Dal fallimento di alcune regioni e dalle carenze dell’amministrazione centrale, dinanzi a un compito tanto importante per la società italiana, possono trarsi quattro insegnamenti.
Primo: non è dalla struttura accentrata o decentrata dello Stato che dipende il buon funzionamento delle istituzioni. Un Paese con secoli di esperienze di «self government» (il Regno Unito) e un altro a struttura federale (gli Stati Uniti), messi alla prova di una pianificazione nazionale, hanno fatto meglio dell’Italia (e di altri Paesi europei). Lì ci sono gli «anelli di congiunzione» tra centro e periferie, da noi no.
Secondo: regionalismo, riconoscimento delle autonomie, decentramento, non vogliono dire costituzione di repubbliche indipendenti. Quando l’obiettivo è nazionale e così drammatico, bisogna sapere cooperare, invece di alimentare orgogli regionali. L’esempio del Regno Unito e degli Stati Uniti lo dimostra. C’è una evidente sproporzione tra la decisione di affidare all’Unione Europea l’approvvigionamento dei vaccini e quella di far dipendere la loro somministrazione dai piani regionali.
Terzo: abbiamo una costante incapacità di imparare dalle buone pratiche. Perché Lombardia e Calabria non hanno rapidamente seguito l’insegnamento delle «best practices» del Lazio?
Quarto: nel corso della storia repubblicana, ogni volta che un’amministrazione non funzionava, si sono istituiti organismi satelliti, per supplire alle carenze rilevate, preferendo aggirare così l’ostacolo della riforma dell’amministrazione disfunzionale. Si è venuta a costituire una amministrazione disaggregata, ad arcipelago. Di questo fanno parte l’Azienda regionale per l’innovazione e per gli acquisti (Aria) lombarda e la Agenzia nazionale per i servizi sanitari regionali, che non sono la soluzione del problema, sono esse stesse un problema.

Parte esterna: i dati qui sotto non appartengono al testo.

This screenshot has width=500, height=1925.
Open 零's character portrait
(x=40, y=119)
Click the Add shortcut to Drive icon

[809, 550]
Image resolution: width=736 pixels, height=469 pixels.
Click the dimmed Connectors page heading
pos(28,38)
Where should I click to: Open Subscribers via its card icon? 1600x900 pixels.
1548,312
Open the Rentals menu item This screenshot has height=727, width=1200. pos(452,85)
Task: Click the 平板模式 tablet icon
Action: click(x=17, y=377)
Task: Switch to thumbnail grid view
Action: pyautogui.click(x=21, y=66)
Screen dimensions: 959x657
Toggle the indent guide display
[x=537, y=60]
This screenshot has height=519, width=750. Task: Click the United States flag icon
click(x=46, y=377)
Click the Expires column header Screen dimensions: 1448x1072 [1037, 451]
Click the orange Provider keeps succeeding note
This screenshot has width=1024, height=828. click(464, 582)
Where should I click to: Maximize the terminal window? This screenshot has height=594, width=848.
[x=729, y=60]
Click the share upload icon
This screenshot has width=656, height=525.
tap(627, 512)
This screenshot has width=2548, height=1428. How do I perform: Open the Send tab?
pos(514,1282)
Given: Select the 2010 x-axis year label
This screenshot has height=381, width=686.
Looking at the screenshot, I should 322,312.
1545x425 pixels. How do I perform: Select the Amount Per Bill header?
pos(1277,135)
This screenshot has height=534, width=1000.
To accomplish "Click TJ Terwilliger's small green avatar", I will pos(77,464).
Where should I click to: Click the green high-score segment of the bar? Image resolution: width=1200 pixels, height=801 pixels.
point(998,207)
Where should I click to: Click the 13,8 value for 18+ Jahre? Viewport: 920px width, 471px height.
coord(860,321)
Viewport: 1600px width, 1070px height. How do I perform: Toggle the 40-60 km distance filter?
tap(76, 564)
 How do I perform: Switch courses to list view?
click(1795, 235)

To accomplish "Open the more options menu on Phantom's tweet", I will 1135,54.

Il rivoluzionario secondo comma dell’articolo 3 della Costituzione dispone che «è compito della Repubblica rimuovere gli ostacoli di ordine economico e sociale, che, limitando di fatto la libertà e l’eguaglianza dei cittadini, impediscono il pieno sviluppo della persona umana e l’effettiva partecipazione di tutti i lavoratori all’organizzazione politica, economica e sociale del Paese». Per rimuovere uno di quegli ostacoli, e cercare di assicurare quindi l’eguaglianza sostanziale dei cittadini, si stabilì che «la Repubblica tutela la salute come fondamentale diritto dell’individuo», e più tardi, nel 1978, fu istituito il Servizio sanitario nazionale. Dunque, questo deve assicurare l’eguaglianza di fatto dei cittadini, i «ricchi» e gli «indigenti». Se il vestito ad Arlecchino del servizio sanitario produce, però, nuove diseguaglianze, quella lungimirante idea dei Costituenti sarà tradita.